Peacock, aimed at robotics and blind-spot detection, offers 640-by-480 resolution and is slated for mass production in the third quarter of 2026, with early deliveries under way.
The company previewed a color-depth sensor for release by the end of 2027.
The strategy dates to 2017 and has produced a 2D MEMS scanning chip in 2021, the first automotive-grade SPAD-SoC in 2022, and a RISC-V LiDAR processor in 2024.
The chip question moved to the center of the industry on May 28, when BYD used its Intelligence Strategy event to unveil the XUANJI A3, which it called China’s first self-developed 4nm automotive driving system-on-chip.
BYD said the chip natively supports Level 3 and Level 4 autonomy, that a three-chip configuration delivers more than 2,100 TOPS, and that it is already in mass production.
The carmaker also said its entire lineup can now be optionally equipped with a LiDAR version of its God’s Eye driver-assistance system, and pledged to invest more than 100 billion yuan in intelligent-driving research.
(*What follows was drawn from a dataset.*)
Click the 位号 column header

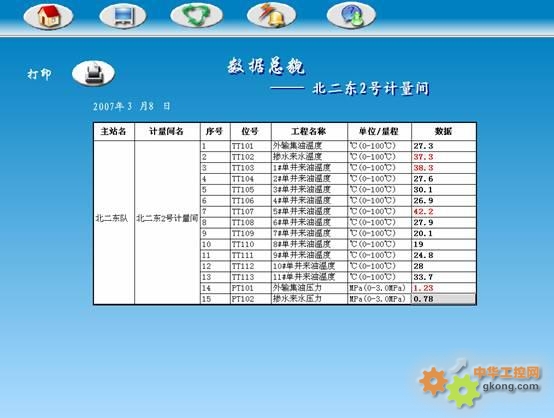tap(251, 131)
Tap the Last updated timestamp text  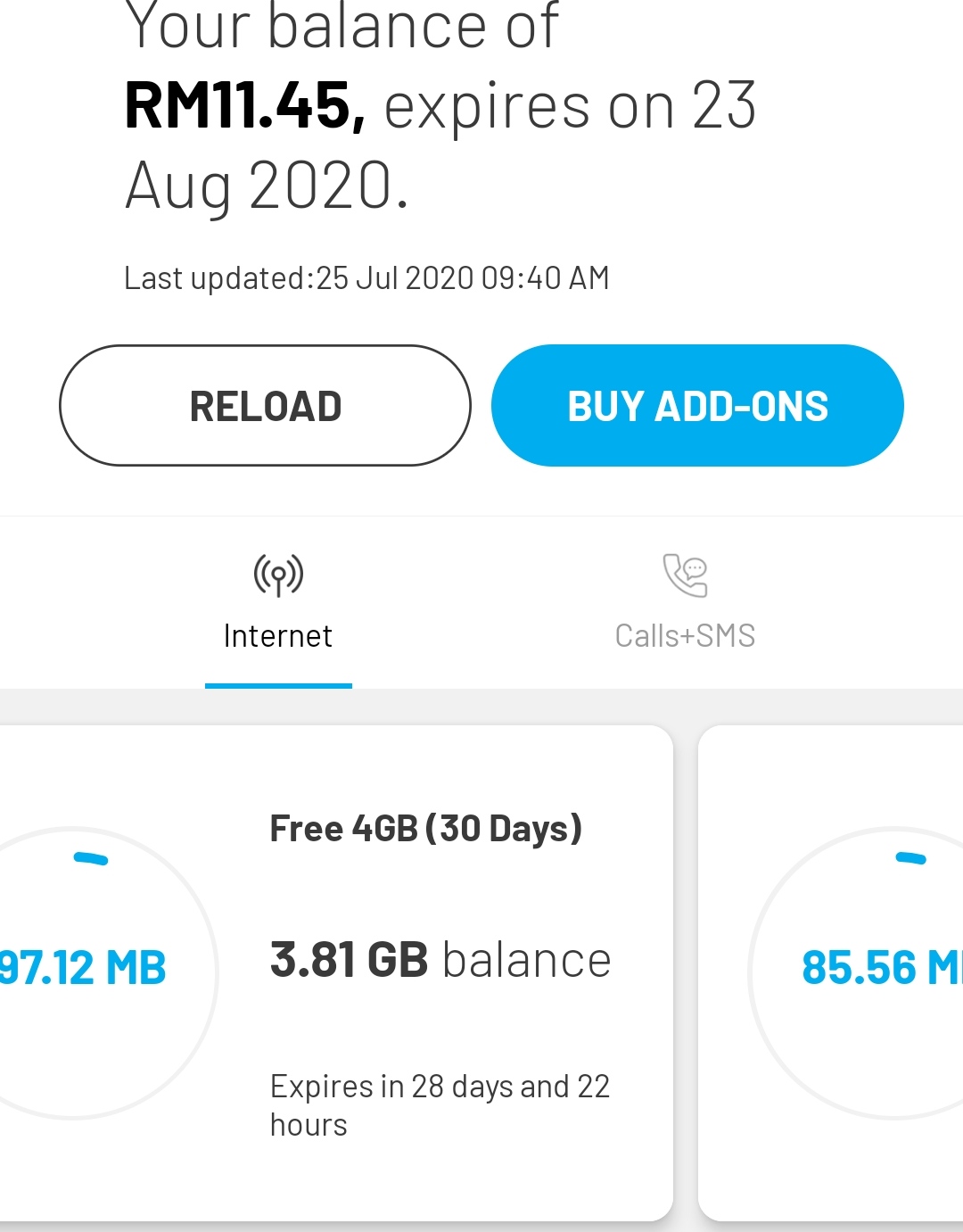366,278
A LiDAR visualization BYD displayed on stage — a grayscale-and-point-cloud freeway scene under an overpass — closely resembles imagery RoboSense showed at its own April Tech Day, though BYD did not name a LiDAR supplier during the event.
Customers
RoboSense said it had accumulated design wins across 177 vehicle models from 36 automakers and Tier-1 suppliers as of March, with start of production reached for 69 models and an automotive order backlog exceeding 9 million units.
It named BYD, Geely, IM Motors and the Chinese joint ventures of Toyota, Nissan, Volkswagen and General Motors among its automotive customers, and was named Geely’s 2026 strategic partner during the quarter.
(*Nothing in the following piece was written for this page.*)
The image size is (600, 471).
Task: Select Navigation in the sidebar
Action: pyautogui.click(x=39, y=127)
The company said its LiDAR appeared on 42.3% of LiDAR-equipped vehicles displayed at the Beijing auto show this year, citing the trade outlet ijiwei.com, and that it serves more than 40 brands across over 80 models.
On BYD, RoboSense said it had captured roughly 80% of the carmaker’s intelligent-driving LiDAR adoption by 2026 and serves as the exclusive supplier for several model launches, with vehicles across multiple BYD sub-brands carrying its sensors.
In robotaxis, RoboSense said its EM4 main sensor and E1 blind-spot unit had been adopted by more than 90% of leading global operators, including Didi, Baidu’s Apollo Go, WeRide and Pony.ai.
Its EM4 and E1 were selected for WeRide’s next-generation Robotaxi GXR, with 2,000 units due this year; WeRide’s GXR fleet stood at 1,023 vehicles in January.
The company also counts humanoid developers including Unitree, AgiBot and Galbot among its robotics customers, and has expanded beyond sensors into robot vision systems and dexterous hands.